Podio storico nello sci freestyle
Per la prima volta nella sua storia, l’Italia ha conquistato podi nello sci freestyle: Simone Deromedis ha vinto l’oro nello skicross, Federico Tomasoni ha ottenuto l’argento nella stessa specialità, e Flora Tabanelli ha centrato il bronzo nel Big Air. Questi risultati, ottenuti a Milano Cortina 2026, segnano un punto di svolta per il movimento azzurro.
Giovani protagonisti e discipline da sviluppare
I protagonisti di queste imprese sono tutti molto giovani: Deromedis ha 25 anni, Tomasoni 28 e Tabanelli appena 18. Anche Maria Gasslitter ha mostrato segnali incoraggianti, qualificandosi per le finali nel Big Air e nello slopestyle al suo debutto olimpico. Tuttavia, permangono lacune in alcune discipline come moguls, aerials, halfpipe e dual moguls, dove al momento non si intravedono giovani italiani ai vertici.
Prospettive per le Olimpiadi sulle Alpi francesi 2030
Il tempo a disposizione è considerevole, e il quadriennio che conduce alle Olimpiadi sulle Alpi francesi del 2030 rappresenta un’opportunità cruciale per colmare i vuoti e consolidare la presenza italiana in tutte le specialità del freestyle.

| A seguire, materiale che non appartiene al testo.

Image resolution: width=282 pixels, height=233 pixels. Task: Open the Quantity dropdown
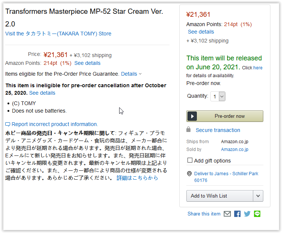coord(218,97)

Il lavoro di sviluppo e investimento nel settore potrà trasformare queste lacune in nuove occasioni di crescita e affermazione.

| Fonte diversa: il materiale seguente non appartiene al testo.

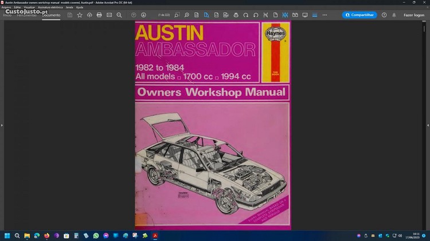Open the search magnifier in the toolbar
The image size is (430, 241).
click(119, 15)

L’impatto dell’organizzazione olimpica
Il contesto di questa svolta è stato favorito dall’organizzazione delle Olimpiadi in Italia, che ha stimolato investimenti e attenzione verso discipline finora trascurate. I risultati ottenuti a Milano Cortina 2026 hanno dimostrato che, con le giuste condizioni e un impegno mirato, l’Italia può emergere con successo anche in sport tecnicamente complessi e culturalmente lontani dalla sua tradizione storica, aprendo nuove frontiere per lo sport nazionale.